Patrick Malatack, vice-president of product for Twilio, says that making it clearer, both inside and outside schools, that coding and development are ways to express creative ideas, will attract more people into these roles.
“Seeing coding for what it is – a creative pursuit – has the potential to attract more diversity across the board,” he adds.
Malatack says third-party software platforms such as Amazon Web Services (AWS), Stripe and Twilio have helped to lower the “barriers to innovation” because it is cheaper and easier for anyone to use these technologies to implement an idea with little training.

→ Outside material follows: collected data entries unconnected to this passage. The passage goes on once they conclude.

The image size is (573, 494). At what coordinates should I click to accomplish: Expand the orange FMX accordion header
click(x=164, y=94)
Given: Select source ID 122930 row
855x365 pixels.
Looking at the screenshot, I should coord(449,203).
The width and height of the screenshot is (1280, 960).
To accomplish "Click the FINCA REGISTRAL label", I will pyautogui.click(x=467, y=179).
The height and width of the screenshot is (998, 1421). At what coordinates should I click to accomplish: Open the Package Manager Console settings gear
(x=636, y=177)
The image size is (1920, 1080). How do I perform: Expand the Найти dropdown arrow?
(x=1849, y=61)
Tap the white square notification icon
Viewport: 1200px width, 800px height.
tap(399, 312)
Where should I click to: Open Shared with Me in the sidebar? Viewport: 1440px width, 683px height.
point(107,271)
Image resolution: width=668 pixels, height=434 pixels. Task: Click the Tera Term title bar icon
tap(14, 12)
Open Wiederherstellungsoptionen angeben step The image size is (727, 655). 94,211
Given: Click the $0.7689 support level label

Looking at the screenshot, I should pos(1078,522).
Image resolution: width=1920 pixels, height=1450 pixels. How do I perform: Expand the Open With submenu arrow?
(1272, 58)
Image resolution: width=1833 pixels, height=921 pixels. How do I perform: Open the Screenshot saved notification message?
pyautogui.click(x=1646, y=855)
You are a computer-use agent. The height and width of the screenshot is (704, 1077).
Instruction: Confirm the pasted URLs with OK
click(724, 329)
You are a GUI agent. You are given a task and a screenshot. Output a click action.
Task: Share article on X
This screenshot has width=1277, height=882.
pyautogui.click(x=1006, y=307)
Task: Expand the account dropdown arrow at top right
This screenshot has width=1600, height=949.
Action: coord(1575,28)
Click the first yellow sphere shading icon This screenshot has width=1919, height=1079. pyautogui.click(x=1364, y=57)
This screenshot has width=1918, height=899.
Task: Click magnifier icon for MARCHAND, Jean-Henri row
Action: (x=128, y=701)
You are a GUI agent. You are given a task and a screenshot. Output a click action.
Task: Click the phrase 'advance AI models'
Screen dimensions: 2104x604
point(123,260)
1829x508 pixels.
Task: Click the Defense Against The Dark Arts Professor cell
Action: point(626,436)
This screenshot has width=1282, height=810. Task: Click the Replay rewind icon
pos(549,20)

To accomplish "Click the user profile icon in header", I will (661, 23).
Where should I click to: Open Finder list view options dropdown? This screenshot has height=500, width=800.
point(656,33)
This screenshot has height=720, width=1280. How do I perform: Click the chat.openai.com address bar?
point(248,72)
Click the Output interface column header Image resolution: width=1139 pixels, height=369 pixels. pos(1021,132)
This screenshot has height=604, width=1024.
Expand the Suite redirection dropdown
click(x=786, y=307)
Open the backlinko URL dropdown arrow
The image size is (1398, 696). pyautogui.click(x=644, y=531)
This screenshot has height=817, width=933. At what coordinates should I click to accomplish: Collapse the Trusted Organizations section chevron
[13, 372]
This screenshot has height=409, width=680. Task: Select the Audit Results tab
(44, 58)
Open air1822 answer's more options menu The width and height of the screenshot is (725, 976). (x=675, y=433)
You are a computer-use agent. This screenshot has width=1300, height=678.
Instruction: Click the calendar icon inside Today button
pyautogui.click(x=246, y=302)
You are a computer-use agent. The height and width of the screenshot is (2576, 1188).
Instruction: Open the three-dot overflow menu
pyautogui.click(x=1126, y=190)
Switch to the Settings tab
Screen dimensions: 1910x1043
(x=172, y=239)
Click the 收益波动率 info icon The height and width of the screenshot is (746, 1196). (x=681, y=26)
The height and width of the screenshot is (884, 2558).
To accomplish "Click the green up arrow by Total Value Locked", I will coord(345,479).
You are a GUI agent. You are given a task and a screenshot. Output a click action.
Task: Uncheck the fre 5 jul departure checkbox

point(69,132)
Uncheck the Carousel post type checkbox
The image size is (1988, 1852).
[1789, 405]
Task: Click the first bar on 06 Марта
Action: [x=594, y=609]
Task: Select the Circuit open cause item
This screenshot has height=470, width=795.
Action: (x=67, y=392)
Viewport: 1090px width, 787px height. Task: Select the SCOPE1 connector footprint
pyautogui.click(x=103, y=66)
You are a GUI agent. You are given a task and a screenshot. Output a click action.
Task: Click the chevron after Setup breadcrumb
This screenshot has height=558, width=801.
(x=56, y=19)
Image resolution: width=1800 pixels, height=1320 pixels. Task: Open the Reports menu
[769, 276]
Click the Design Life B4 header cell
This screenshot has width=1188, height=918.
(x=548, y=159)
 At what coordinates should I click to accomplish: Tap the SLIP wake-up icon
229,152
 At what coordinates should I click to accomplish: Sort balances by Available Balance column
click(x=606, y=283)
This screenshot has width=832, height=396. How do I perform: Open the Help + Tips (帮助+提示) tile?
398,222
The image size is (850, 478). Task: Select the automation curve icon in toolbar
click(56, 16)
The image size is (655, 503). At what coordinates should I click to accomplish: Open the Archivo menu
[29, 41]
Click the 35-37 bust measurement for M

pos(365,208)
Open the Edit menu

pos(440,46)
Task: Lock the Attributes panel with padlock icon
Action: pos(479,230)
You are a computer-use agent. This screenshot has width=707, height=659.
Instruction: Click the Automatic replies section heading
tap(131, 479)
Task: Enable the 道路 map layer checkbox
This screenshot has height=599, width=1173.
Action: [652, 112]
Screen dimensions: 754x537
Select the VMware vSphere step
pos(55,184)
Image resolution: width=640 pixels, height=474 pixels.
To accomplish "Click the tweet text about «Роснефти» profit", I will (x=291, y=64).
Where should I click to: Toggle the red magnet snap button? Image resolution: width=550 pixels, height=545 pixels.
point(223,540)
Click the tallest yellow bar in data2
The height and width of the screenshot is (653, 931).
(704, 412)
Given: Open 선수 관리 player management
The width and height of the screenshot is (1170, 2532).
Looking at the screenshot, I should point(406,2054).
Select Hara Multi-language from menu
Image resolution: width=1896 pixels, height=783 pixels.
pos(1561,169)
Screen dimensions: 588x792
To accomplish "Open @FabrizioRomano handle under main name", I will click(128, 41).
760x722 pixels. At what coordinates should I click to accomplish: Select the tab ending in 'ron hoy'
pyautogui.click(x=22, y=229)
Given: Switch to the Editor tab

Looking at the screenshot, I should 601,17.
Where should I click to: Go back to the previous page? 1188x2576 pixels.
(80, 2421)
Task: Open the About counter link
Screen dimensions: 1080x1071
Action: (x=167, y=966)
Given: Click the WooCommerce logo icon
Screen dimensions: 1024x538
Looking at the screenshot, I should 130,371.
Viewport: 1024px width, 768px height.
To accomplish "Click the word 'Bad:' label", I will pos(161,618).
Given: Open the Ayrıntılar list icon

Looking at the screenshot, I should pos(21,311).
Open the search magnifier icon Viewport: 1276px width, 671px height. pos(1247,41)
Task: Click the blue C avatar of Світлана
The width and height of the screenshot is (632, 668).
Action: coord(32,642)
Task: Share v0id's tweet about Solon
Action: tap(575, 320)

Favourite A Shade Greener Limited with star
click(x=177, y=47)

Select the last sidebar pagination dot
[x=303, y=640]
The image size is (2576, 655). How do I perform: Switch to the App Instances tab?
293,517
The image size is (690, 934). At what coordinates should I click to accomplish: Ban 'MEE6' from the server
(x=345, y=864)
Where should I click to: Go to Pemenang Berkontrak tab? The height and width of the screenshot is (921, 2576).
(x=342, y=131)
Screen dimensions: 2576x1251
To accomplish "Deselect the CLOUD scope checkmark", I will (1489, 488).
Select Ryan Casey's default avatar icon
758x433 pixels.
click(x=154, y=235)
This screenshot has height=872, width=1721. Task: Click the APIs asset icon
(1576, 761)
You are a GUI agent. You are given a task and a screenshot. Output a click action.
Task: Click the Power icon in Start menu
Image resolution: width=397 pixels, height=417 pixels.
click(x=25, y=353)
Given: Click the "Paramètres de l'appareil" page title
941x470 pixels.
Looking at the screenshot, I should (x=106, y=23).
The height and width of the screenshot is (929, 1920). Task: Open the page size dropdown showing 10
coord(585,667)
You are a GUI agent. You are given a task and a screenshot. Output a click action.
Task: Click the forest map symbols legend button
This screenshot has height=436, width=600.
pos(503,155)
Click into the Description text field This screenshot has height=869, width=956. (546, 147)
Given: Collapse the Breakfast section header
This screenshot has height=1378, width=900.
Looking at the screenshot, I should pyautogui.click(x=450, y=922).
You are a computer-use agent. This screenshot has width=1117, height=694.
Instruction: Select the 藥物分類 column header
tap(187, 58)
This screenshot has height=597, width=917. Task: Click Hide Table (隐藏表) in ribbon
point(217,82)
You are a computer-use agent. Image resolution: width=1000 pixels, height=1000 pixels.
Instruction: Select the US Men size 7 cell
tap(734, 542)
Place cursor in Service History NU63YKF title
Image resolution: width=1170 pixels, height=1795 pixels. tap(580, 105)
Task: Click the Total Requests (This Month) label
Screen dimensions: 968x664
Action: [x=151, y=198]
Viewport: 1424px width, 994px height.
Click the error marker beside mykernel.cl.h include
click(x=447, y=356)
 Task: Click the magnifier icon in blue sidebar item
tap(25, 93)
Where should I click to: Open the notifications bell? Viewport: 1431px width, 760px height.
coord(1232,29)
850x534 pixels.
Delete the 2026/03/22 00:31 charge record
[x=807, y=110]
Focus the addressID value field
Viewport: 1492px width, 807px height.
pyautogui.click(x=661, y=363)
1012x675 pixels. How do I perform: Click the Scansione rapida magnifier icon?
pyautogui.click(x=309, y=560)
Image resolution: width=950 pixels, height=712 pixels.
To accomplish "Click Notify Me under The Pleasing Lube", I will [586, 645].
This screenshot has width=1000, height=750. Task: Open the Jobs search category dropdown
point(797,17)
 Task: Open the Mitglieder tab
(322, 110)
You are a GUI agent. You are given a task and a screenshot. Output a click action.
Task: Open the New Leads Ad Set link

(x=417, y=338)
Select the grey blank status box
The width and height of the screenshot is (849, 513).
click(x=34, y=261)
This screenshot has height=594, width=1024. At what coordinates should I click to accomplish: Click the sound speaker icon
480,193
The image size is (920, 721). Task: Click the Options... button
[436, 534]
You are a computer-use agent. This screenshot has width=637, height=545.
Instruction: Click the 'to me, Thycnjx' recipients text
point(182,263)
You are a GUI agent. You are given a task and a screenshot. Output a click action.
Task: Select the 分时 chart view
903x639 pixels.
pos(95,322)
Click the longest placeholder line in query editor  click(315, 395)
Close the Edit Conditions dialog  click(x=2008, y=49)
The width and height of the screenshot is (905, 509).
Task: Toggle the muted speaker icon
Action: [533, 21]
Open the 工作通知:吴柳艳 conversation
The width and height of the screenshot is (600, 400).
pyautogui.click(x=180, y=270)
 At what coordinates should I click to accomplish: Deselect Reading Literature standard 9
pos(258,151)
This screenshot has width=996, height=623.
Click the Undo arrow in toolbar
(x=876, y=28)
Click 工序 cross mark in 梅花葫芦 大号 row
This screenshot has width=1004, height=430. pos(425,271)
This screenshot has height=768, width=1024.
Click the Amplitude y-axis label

This helps to bring creativity back to the process by eliminating some of the more complex steps, he points out.
“Developers like to automate routine tasks, so most are already automated,” he says. “Developers would rather spend their time on creative activities.” This means the risk to their roles from automation is “limited”, he adds.
Geoff Smith, managing director for Europe at Experis, argues that creative and soft skills in tech people – the types of skills employers are looking for – will prevent tech roles from ever being fully automated.
“Gone are the days when individuals would hire developers who just sat in the corner and coded away,” he says. “What employers are looking for now is developers – people who can actually develop a system, implement an application, bring it to life in a business concept. You can’t do that if you don’t have the creativity and the business skills to bring it alive on the screen.
“They want the tech skills, but if they can’t get the tech skills, then what they want to try and hire is the confidence and learnability – someone who has the raw materials to learn something quickly.”
Read more about creative tech skills
Now more than ever, datacentres need creative employees to adapt and outwit problems for a more efficient, reliable IT infrastructure.
Cisco’s chief privacy officer talks about the language surrounding cyber security, how firms should be focused on growing tech creativity, and achieving equality inside and outside of the industry.
Some companies area already trying to address this. To promote creativity in the classroom, FormativeAssess is implementing artificial intelligence that uses machine learning to question students about projects and stimulate independent creative thought without teachers having to interfere.
Extending this into the workplace, Twilio requires all its new starters to use its platform to develop an application that meets some real-world need, encouraging them to combine creativity and tech.
Being too specialised or technically focused could be a handicap in the future, says Smith, who advises: “Be flexible and teach the need to learn continuously. If you learn something in a very deep way, if you’re a specialist in a niche field, who is to say that someone won’t create an algorithm to replace that?”